▶ [Aufgaben]:
1) Beantworten Sie zum Gespräch mit Sarah Michaela Orlovsky folgende Fragen:
(a) In welchem Jahr und in welchem Bundesland wurde Sarah Michaela Orlovsky geboren?
(b) Welches Wort verwendet sie laut Ute Wegmann anstelle von „Schleife“?
(c) In welchen Ländern hat sie ihr Notizbuch gefüllt?
2) Führen Sie das Gespräch mit Sarah Michaela Orlovsky an der Stelle weiter, an der es endet.

▶ [Textabschnitt]:
□ □ □

Sarah Michaela Orlovsky im Gespräch mit Ute Wegmann | 13.06.2015
    Ein Buch fächerartig aufgeschlagen
    Ein Buch fächerartig aufgeschlagen (imago/Mint Images)
    Ute Wegmann: Wir sagen Junge, sie sagt Bub. Wir sagen Schleife, sie sagt Masche. Wir sagen Abitur, sie sagt Matura. Nach ihrer ersten Lesereise durch Deutschland stellte sie fest: "Was uns trennt, ist die gemeinsame Sprache!"
    Sarah Michaela Orlovsky ist 1984 in Oberösterreich geboren, in den letzten beiden Jahren mit vielen Preisen und Stipendien bedacht. Diesem Satz, den Sie gesagt hat, muss ich jedoch ein entschiedenes Nein entgegenrufen, denn selten bin ich Kinderbuchfiguren so nah gekommen wie in dem Roman "Tomaten mögen keinen Regen" und auch in den kurzen Geschichten zu "Valentin", dem Urlaubsheld oder dem sechjährigen Mädchen Jana, mit der wir Alltägliches erleben.
    Frau Orlovsky, in Ihrer Biografie findet man wenig zu Studienfächern oder Abschlüssen, stattdessen heißt es: Sie haben Ihr Notizbuch gefüllt. Und zwar in Zambia, Armenien, Äthiopien, der Slowakei und Rwanda. Andere junge Menschen fahren nach Australien oder Neuseeland. Was hat Sie in diese Länder geführt?

□ □ □

▶ [Datenabschnitt]:
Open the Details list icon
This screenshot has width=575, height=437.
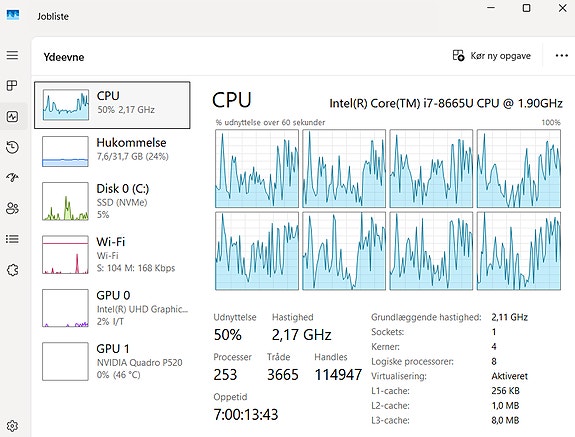pos(12,239)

□ □ □

▶ [Lösungen]:
1)
(a) 1984 in Oberösterreich.
(b) Masche.
(c) In Zambia, Armenien, Äthiopien, der Slowakei und Rwanda.

2)
    Sarah Michaela Orlovsky: Ich hab gar nicht geplant, wegzugehen. Aber ein Freund von mir, der immer sehr introviert war, hat in Lateinamerika in einem Straßenkinderprojekt mitgearbeitet. Als er zurückkam, hat er zuerst alle umarmt, in die Wangen gekniffen und strahlend erzählt, was er gemacht hat, dass ich gedacht habe: Das muss so eine tolle Erfahrung gewesen sein, wenn ihn das so verändert hat, das möchte ich probieren. So bin ich nach Zambia, hab dort ein Jahr lang in einem Waisenheim gearbeitet, mit einer NGO, als Volontärin.
    Malaria hab ich nicht bekommen, aber das Reisefieber hat mich gepackt. Es ist aber nicht das Reisen, sondern das Eintauchen in eine neue Gesellschaft, in eine neue Umgebung, mit Menschen, die einem vertraut werden. Und so sind es immer Sozialprojekte geblieben.
    Wegmann: Und immer mit Kindern?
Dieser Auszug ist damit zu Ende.